Instruction 1:
From the passage on strontium isotopes, copy the stretch from "Taking these considerations" through "Marín-Leyva et al., 2021)." word for word.

Extract provided:
┌────────
Strontium can substitute calcium in the trophic web and is incorporated into hydroxyapatite crystals of dental enamel and bone (Comar et al., 1957). On the other hand, ⁸⁷Sr/⁸⁶Sr in tooth enamel is obtained during the animal's youth or teeth mineralization and generally remains as a closed system after its formation (Hillson, 1996). The ⁸⁷Sr/⁸⁶Sr ratio of dental enamel is compared with ⁸⁷Sr/⁸⁶Sr in sediments or rocks from the fossil site and its surroundings; if both ratios coincide, the animal can be classified as local. When both ratios are different, a look into the ⁸⁷Sr/⁸⁶Sr soil, rock, and plant database can provide evidence for the possible origin of the animal (Flockhart et al., 2015). However, it is known that the variation in bioavailable strontium in an area can be related to different environmental factors (geological and atmospheric) and that it can vary over time in a single region (Tucker et al., 2020). Also, in fossil mammal teeth, diagenetic alterations of Sr can occur mainly in the dentin, enamel-dentin junction, and the first 150–200 μm of enamel (Weber et al., 2021). Nevertheless, diagenetic strontium from teeth enamel can be removed by mechanical or chemical treatments (Tucker et al., 2020; Weber et al., 2021).

Taking these considerations into account, several studies have shown that ⁸⁷Sr/⁸⁶Sr analyses in animal tissue can be used to reconstruct geographic origin, home range, and mobility patterns including migration paths of extinct and extant species (Price et al., 1994; Chamberlain et al., 1997; Hoppe et al., 1999; Hoppe, 2004; Ábelová, 2006; Hoppe and Koch, 2007; Britton et al., 2009; Esker et al., 2019; Wallace et al., 2019; Pérez-Crespo et al., 2020; Marín-Leyva et al., 2021).
└────────
Stored rows:
┌────────
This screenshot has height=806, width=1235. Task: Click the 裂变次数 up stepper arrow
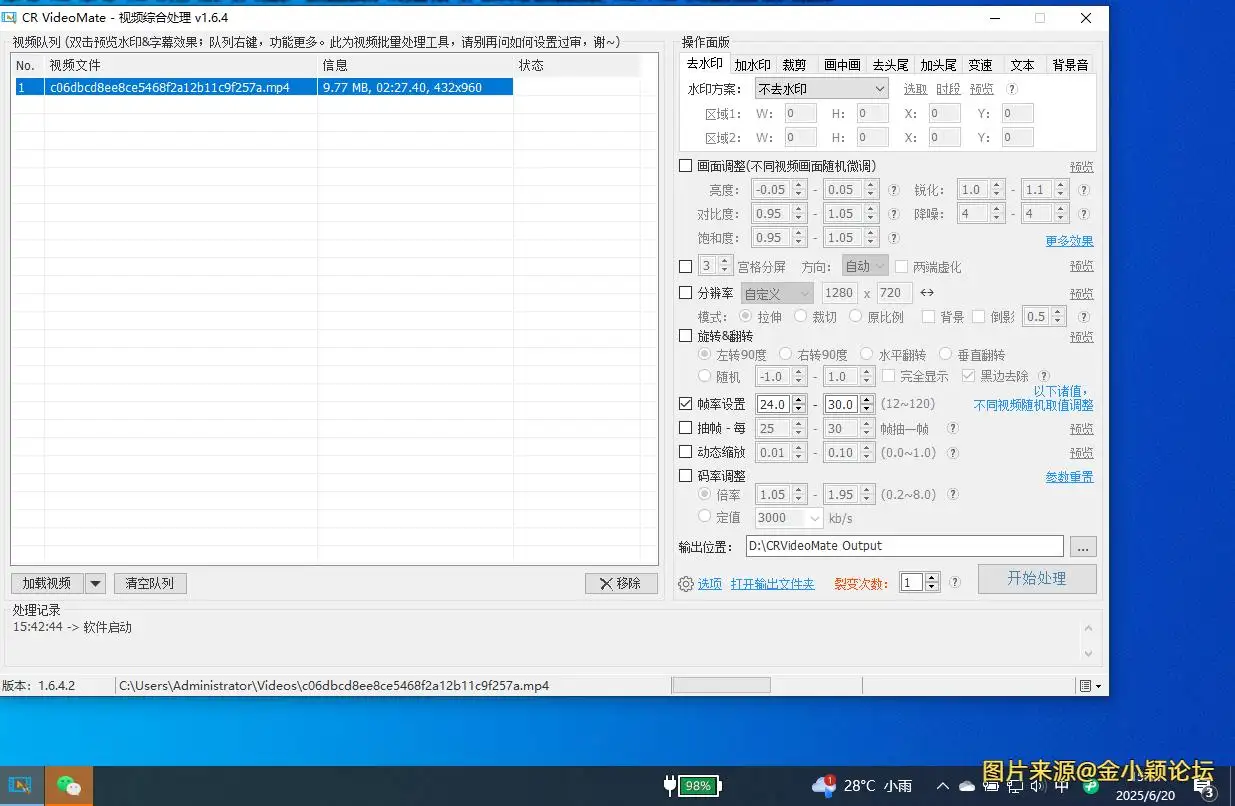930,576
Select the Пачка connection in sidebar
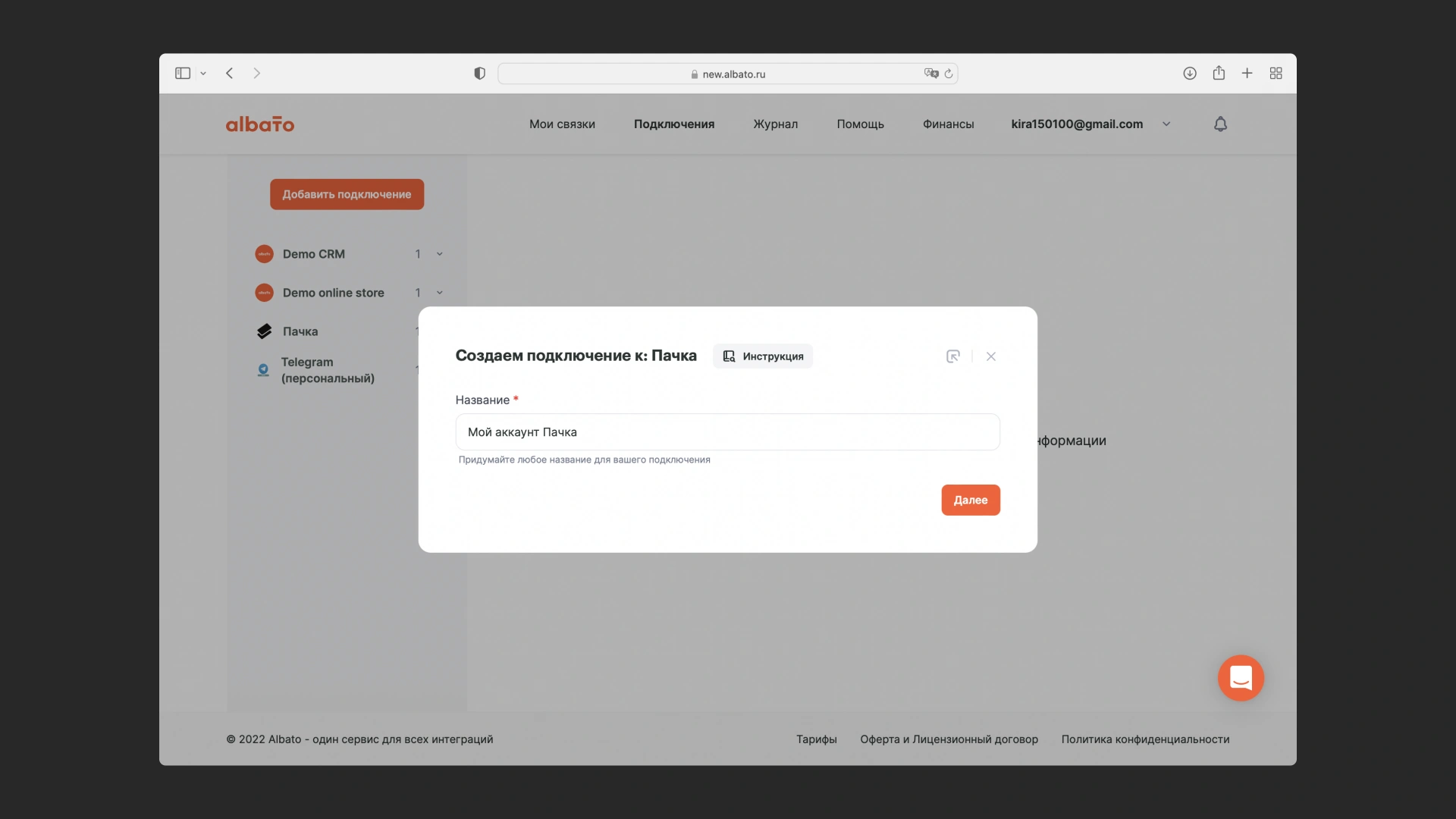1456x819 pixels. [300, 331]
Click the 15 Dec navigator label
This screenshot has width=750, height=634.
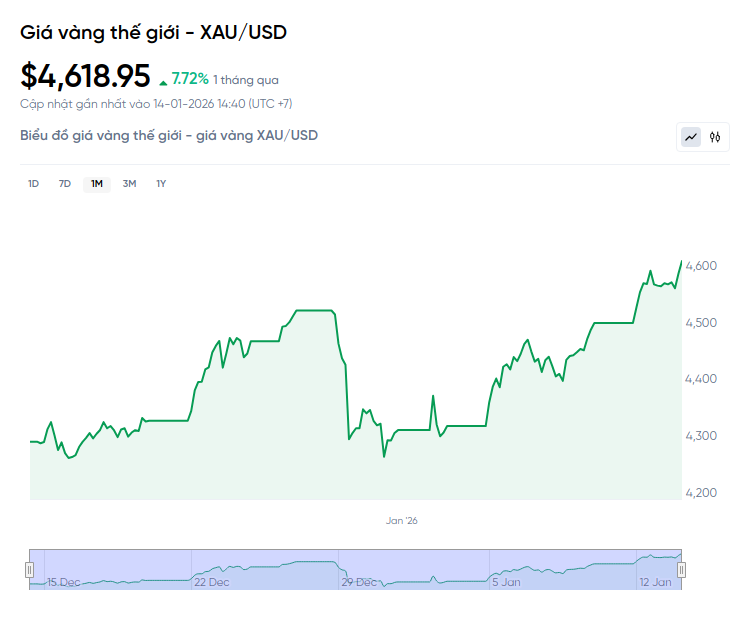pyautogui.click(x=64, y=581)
└────────
┌────────
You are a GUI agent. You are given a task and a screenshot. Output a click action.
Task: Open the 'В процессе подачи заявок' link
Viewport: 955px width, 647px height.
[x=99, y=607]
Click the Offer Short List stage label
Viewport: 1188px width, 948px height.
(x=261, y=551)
└────────
┌────────
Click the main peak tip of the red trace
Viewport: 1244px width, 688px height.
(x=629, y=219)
└────────
Instruction 2:
Reproduce the records from the line that contains "Click the 15 Dec navigator label" through the line that contains "pyautogui.click(x=64, y=581)", both included. Leave the pictures out.

Written response 1:
Taking these considerations into account, several studies have shown that ⁸⁷Sr/⁸⁶Sr analyses in animal tissue can be used to reconstruct geographic origin, home range, and mobility patterns including migration paths of extinct and extant species (Price et al., 1994; Chamberlain et al., 1997; Hoppe et al., 1999; Hoppe, 2004; Ábelová, 2006; Hoppe and Koch, 2007; Britton et al., 2009; Esker et al., 2019; Wallace et al., 2019; Pérez-Crespo et al., 2020; Marín-Leyva et al., 2021).

Written response 2:
Click the 15 Dec navigator label
This screenshot has width=750, height=634.
pyautogui.click(x=64, y=581)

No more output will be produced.